Mahisamardhini and Yali
A damaged Mahishamardhini ceiling panel and one of two large rearing yali images, probably bracket figures from the mandapa, that have been placed on either side of the linga shrine.

Entrance Frame
Recovered portions of the sanctuary entrance frame. A pierced screen is formed by a pattern of empty rhombuses and hamsas. On either side of this are are columns of creepers emanating from kumbhas. The pilaster next has circular and octagonal sections at the centre, all intricately carved. Above this is a panel with Venugopala beneath a miniature torana and flanked by attendants and pilasters. A column of striding yalis to the left of the pilaster completes the composition.

Recovered Slabs
The enclosure is filled with recovered carved granite blocks like these. The two massive piers on the right were probably at the centre of the mandapa. Around it are fragments of ceilings and walls with panels of lotuses, yali, and hamsa.

Excavated Column
Trenches like these reveal recently unearthed fragments. This block probably from the mandapa wall has two rows of dancers in various poses. Surrounding them are several rows of rudraksha and krittimukha patterns. The sculpture at the bottom has been chiseled out.

These free-standing portals now at the east and west ends of the enclosure, were probably ornamental gateways to the temple complex. They have now become symbols of Warangal and Andhra Pradesh. Each portal has four pillars surmounted by miniature vimanams. Between them is a lintel composed of torana with five pendant lotus buds, regurgitated by makaras with elaborate tails. Below this is a row of nine rudrakshas and lotus buds. This ornate cross-beam has projecting sides with fully-carved hamsas standing on platforms held up by dwarfs.
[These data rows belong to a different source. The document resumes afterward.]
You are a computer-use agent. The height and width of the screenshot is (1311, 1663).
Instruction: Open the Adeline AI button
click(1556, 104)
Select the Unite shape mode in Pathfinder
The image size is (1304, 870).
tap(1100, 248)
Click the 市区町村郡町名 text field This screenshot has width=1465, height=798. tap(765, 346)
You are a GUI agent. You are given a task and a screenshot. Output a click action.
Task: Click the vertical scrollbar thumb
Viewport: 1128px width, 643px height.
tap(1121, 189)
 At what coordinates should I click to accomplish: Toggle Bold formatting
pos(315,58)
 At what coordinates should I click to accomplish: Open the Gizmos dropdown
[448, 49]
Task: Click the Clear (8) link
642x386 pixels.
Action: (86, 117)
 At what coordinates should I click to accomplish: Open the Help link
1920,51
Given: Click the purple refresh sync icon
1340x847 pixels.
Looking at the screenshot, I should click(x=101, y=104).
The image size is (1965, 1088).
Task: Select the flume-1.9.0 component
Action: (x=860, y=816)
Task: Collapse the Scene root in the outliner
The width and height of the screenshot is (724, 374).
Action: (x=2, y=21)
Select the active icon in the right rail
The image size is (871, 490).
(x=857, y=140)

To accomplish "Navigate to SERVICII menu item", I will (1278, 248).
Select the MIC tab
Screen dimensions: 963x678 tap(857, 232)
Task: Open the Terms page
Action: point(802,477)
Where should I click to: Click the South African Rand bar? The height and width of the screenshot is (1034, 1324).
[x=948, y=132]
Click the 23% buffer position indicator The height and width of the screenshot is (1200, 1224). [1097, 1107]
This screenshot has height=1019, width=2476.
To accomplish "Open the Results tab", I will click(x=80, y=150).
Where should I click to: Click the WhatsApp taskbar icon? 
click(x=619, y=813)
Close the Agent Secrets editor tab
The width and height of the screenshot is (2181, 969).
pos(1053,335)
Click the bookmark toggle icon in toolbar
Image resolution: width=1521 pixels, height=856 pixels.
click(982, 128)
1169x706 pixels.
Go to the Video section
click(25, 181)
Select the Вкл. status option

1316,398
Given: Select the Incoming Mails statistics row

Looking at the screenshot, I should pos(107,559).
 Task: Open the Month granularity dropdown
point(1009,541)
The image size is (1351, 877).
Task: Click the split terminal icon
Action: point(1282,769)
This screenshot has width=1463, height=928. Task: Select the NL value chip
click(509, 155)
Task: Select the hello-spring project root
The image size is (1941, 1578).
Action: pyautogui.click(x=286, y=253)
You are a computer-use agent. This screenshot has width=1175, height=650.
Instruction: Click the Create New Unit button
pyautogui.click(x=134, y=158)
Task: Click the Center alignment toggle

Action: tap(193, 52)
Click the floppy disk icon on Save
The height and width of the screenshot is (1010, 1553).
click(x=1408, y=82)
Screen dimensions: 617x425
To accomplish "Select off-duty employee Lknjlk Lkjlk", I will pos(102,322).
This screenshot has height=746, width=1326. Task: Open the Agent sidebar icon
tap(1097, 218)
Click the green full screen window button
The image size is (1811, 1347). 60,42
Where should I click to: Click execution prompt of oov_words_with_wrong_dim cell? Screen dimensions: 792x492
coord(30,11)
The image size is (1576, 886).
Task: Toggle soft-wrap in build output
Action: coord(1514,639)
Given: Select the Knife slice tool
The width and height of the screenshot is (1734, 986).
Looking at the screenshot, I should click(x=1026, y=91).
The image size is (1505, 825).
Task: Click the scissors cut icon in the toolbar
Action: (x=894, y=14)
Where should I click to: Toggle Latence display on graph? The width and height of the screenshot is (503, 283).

The projection is connected to the upright by a curved bracket on which stands a yali. The non-religious theme of these gateways is probably why they were spared by invaders.

Tank and Baths
At the south-east side of the Svayambhu enclosure, this is a square tank, probably associated with the Siva Temple. It has steps with sculpted balustrades at the centre of each side. A row of identical bathrooms surrounds the tank, each with a raised platform at the centre, and a decorated slab at the entrance. A curved water channel from each room leads to a larger main channel. At one corner of the bath lies an ornate but broken ceiling panel. At its centre is a lotus with double rows of petals contained within an eight-sided star. This is surrounded by a circle of hamsas. Around this are eight lotuses each within eight-sided stars. This in turn is framed eight figural scenes and a final perimeter of lotus buds.

Khush Mahal
This structure, said to be built over the site of a Kakatiya palace, may have been used as an audience hall by Shitab Khan, the 16th century Qutb Shahi governor of Warangal. However it was probably built during the 14th century Tughlak occupation of the fort, the only building from that period. Its sharply sloping walls are a typical feature of Tughlak architecture. The longer east and west walls of the building have a projecting parapet and six high arches framed by narrow rectangles. These admit light to the interior. A wide entrance arch on the north wall leads to a single spacious schamber inside with small storage rooms on each side. Transverse arches span the high ceiling. Broken fragments from the Svayambhu enclosure and Jain temples are placed inside the hall and near the north entrance.

Reused sculpture
A temple ceiling fragment is re-used in a window block on one of the Islamic buildings on Orugallu (a rock hill at the centre of the fort). This triangular piece, obscured by paint but quite well preserved, is either Siva Nataraja or Mahisamardhini. It is an intricate composition filled with several figures. A panel at the edge of the composition has a procession of yalis above elephants. Other structures on Orugallu include a simple Kakatiya temple with an open mandapa and porch. More sculpture fragments are displayed in front of the temple.